REPORT TO C. LAMB BY V. SUAREZ
Sunday, January 30
(Sent with encryption and red-flagged, with delivery confirmation)

Here’s what I’ve been able to learn about this hired killer.

He has no real name (or aliases) that I can pin to a driver’s license or passport. But he has two nicknames: “the Quiet One” and “Tesla.” The names are a nod to this hit man’s silence and speed. If you want a hit done fast and clean with zero traces, you pay extra for the Quiet One.

No law enforcement agency, domestic or foreign, has been able to gather more than scraps about the Quiet One. (I know; I looked.) The FBI won’t even acknowledge he exists, attributing his work to various other people. As if it would be bad form to admit total defeat.

But for the Archie Hughes and Roz Cline killings, the Quiet One seems to fit. There was zero forensic evidence left behind; no cameras caught the murder; and the killer eluded the authorities despite police officers being on the scene almost immediately.

The missing Super Bowl ring is the only part of this that feels off. The Quiet One would not bother with such a souvenir—unless his client had insisted on it. That said, it still feels out of character.

Under my own alias, I tried to reach out to arrange some kind of meeting with the Quiet One or one of his associates. I was pretty much laughed out of the dark web. The kind of people who can afford to hire the Quiet One are way above my pay grade…or even one that I can reasonably fake. Every overture I made was quickly shut down.

And I’ll be honest: I’m worried about trying again, because I’d rather not catch the Quiet One’s attention. You treat me fair, boss, but I don’t want to die for this job.
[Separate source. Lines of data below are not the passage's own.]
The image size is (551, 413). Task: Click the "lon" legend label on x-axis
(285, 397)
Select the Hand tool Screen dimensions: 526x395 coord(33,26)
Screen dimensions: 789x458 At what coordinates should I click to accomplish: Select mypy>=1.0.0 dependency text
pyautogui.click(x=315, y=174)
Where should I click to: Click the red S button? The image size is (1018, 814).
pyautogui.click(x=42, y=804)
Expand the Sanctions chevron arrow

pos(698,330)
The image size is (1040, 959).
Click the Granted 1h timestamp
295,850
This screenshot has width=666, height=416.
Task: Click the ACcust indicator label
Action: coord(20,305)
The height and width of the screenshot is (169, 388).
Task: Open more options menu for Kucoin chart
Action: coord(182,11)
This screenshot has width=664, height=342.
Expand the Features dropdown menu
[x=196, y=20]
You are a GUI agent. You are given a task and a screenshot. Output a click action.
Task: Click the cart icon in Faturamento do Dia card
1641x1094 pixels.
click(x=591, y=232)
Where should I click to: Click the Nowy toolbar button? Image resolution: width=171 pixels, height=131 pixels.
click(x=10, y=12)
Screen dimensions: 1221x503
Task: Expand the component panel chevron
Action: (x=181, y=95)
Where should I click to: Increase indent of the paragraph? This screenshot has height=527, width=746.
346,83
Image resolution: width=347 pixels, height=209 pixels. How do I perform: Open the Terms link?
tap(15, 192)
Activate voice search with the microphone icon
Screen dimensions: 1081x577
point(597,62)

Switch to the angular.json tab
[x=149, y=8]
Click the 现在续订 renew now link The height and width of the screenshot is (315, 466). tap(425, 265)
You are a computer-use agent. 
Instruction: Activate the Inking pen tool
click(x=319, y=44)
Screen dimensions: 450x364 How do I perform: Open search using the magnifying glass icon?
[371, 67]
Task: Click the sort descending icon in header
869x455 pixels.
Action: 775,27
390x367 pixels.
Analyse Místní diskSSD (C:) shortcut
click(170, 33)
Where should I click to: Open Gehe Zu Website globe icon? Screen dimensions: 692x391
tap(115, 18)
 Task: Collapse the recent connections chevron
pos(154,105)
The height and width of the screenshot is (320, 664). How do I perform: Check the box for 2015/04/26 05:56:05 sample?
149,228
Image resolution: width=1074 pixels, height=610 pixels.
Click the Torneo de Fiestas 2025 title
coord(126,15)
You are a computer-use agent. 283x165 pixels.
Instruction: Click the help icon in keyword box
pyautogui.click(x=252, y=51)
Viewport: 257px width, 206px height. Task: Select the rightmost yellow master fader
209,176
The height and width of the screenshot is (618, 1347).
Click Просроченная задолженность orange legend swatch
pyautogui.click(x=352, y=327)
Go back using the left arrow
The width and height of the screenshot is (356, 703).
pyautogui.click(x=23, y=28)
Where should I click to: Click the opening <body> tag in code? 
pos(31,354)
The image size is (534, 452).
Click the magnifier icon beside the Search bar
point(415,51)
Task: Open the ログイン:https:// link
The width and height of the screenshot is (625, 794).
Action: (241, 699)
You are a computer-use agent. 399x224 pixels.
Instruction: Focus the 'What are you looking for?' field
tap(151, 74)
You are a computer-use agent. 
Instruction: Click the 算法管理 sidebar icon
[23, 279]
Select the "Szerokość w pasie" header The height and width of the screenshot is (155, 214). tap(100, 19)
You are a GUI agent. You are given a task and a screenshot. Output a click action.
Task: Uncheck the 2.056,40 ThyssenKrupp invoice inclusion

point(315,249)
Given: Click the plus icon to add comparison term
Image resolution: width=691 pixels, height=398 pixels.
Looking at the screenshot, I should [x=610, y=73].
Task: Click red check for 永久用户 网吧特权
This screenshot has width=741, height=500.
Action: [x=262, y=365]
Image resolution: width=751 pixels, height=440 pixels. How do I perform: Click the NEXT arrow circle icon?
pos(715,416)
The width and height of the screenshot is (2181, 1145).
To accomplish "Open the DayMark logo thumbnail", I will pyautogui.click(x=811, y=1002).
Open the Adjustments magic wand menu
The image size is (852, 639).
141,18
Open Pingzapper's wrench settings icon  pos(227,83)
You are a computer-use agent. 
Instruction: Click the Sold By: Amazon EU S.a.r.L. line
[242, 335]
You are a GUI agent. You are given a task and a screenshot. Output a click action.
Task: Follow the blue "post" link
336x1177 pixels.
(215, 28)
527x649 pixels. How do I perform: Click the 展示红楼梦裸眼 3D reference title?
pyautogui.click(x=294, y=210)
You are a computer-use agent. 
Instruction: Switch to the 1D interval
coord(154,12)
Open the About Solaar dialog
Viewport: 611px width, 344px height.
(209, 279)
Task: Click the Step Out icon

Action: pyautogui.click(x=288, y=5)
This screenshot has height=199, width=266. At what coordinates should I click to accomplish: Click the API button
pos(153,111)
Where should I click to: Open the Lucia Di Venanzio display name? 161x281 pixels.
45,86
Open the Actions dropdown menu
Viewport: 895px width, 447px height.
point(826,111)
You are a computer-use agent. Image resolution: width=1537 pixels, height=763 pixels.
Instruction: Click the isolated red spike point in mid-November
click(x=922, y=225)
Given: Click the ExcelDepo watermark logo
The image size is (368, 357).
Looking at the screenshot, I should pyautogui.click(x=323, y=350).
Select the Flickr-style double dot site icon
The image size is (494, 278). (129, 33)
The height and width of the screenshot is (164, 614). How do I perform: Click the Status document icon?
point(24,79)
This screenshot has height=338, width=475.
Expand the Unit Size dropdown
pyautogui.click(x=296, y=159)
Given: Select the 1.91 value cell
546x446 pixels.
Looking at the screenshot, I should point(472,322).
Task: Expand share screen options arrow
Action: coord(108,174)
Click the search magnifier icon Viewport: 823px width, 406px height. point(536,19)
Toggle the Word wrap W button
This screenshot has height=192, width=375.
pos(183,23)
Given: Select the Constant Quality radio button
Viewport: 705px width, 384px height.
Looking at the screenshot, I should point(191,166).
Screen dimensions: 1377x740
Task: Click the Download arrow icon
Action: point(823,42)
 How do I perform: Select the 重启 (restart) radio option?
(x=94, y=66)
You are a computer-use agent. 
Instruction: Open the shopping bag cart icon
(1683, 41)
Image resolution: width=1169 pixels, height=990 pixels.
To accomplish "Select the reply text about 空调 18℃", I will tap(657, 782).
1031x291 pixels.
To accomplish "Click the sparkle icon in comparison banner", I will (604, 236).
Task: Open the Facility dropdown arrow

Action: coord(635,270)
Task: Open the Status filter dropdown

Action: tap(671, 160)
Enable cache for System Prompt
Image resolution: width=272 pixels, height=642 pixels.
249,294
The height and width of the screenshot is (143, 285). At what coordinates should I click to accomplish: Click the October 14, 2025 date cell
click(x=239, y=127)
This should tell you a lot about who might have hired the Quiet One to kill Archie Hughes. These are not ordinary wealthy people. They look down on new-money types like the Sables. We’re talking about the highest echelon of the wealthy, individuals who reshape the world as they like. You have to ask yourself, why would these people want Archie dead?

Hope you and the kids had fun at the game. I’ll admit to being incredibly jealous that you were able to witness firsthand the Hail Mary pass they’ll be talking about for decades to come.

I’ll send more as I learn it.

Oh, one more thing—this just came in. It’s about Maya Rain. See the document attached to this message.